:: LISTED ENTRIES

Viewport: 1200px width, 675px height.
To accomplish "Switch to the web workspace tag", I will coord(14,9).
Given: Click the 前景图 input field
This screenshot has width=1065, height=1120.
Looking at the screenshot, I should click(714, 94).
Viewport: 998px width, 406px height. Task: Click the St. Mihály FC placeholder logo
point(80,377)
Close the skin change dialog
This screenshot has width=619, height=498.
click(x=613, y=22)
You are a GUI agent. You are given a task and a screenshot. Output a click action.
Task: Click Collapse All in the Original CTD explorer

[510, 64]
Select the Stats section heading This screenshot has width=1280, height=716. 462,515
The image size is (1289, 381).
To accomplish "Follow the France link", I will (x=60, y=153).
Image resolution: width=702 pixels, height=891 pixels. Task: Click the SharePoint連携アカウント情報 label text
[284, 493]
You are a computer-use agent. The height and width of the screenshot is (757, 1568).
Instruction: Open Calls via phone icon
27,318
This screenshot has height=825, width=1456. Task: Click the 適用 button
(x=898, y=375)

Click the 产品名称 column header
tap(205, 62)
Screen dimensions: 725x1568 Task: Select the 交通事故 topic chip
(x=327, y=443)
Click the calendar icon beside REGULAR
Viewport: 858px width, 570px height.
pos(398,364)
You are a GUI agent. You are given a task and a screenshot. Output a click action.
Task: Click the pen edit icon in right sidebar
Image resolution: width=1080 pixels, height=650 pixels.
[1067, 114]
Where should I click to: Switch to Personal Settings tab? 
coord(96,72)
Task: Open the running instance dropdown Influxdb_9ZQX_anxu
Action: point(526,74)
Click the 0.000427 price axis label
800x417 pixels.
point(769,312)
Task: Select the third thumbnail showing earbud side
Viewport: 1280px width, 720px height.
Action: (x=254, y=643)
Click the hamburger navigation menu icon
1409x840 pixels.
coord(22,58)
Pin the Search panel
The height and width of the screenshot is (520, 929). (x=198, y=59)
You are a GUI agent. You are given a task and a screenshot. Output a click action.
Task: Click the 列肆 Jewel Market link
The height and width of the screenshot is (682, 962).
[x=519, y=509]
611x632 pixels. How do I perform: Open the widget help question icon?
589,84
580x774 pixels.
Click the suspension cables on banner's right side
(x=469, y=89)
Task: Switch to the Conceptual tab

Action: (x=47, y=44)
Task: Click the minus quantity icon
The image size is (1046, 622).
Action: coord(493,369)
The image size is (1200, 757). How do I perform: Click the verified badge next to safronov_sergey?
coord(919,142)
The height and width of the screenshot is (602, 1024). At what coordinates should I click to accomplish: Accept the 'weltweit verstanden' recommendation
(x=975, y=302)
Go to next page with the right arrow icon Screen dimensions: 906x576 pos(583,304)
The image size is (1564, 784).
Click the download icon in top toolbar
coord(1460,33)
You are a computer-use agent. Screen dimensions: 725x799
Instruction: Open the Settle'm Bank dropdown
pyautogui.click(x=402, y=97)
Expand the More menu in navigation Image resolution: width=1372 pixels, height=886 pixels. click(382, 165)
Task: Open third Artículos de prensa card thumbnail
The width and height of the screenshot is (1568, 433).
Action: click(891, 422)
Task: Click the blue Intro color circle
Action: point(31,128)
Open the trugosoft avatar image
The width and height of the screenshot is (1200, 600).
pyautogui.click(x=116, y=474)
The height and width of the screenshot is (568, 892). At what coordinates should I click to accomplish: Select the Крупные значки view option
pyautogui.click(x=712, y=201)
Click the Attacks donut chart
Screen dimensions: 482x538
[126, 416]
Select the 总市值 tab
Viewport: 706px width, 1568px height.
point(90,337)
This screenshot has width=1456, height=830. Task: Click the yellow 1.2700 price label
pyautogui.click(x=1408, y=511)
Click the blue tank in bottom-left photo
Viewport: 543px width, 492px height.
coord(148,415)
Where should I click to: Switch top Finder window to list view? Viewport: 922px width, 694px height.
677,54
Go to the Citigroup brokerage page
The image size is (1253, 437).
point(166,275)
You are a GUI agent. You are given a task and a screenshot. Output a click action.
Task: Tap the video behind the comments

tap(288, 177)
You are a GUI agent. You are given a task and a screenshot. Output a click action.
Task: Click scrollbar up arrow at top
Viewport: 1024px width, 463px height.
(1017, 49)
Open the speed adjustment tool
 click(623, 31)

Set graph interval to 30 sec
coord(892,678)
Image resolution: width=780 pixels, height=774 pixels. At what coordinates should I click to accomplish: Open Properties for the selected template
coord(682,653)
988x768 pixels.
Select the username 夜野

::::

Filter the data above by the word "computer" and copy every line that matches.

You are a computer-use agent. The height and width of the screenshot is (757, 1568).
You are a computer-use agent. Screen dimensions: 725x799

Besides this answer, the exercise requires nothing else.